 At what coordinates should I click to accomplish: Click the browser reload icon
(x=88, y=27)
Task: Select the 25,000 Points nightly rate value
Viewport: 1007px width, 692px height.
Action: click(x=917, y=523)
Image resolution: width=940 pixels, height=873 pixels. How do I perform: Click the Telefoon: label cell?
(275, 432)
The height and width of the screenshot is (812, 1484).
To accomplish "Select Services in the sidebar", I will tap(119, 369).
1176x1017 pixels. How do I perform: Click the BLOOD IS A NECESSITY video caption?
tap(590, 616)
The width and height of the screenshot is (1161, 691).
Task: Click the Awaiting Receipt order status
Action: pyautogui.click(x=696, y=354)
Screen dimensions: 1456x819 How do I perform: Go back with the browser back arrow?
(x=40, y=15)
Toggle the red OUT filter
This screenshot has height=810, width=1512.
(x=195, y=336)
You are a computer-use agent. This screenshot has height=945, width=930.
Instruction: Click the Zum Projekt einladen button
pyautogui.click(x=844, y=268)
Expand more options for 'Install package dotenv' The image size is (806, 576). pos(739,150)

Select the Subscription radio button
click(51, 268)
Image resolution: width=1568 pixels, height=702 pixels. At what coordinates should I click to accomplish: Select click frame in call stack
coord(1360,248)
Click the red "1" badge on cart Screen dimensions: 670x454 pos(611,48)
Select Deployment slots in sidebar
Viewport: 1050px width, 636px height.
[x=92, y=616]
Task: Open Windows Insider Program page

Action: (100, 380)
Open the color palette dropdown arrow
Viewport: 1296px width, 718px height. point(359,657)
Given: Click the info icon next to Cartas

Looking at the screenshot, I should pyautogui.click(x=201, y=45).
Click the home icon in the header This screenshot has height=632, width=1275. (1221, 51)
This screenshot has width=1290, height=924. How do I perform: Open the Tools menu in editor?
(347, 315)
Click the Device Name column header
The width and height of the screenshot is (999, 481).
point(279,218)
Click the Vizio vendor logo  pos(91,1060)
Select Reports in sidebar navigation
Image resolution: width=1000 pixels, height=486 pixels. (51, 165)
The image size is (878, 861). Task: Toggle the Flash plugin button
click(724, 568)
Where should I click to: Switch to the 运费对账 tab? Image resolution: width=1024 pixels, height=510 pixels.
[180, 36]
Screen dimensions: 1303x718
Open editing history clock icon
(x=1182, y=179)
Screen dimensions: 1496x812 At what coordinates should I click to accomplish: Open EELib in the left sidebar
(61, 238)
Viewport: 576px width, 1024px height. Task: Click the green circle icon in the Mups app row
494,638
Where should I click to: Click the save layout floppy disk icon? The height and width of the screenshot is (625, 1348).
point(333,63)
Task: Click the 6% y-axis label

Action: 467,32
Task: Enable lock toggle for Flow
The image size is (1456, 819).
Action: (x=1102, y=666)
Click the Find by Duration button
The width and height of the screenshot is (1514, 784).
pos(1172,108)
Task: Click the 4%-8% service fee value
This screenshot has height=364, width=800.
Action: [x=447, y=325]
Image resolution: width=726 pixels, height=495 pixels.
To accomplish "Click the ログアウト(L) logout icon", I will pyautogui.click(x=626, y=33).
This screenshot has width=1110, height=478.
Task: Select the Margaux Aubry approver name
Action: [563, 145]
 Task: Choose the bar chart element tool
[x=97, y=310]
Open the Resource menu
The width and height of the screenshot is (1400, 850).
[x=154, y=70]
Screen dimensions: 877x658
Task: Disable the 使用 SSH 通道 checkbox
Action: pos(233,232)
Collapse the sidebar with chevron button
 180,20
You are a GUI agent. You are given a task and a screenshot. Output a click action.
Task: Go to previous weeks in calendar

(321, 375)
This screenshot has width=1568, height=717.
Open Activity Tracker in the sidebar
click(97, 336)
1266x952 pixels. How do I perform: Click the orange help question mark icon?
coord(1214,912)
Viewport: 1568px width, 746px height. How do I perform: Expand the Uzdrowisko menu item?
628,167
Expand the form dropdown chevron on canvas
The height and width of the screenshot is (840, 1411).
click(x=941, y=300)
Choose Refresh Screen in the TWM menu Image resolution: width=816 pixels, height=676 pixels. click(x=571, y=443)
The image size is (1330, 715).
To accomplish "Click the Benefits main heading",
○ ○ ○
To do:
Which lines in the entries above contain the word "chevron"? Copy each of them in full.

Finished exercise:
Collapse the sidebar with chevron button
Expand the form dropdown chevron on canvas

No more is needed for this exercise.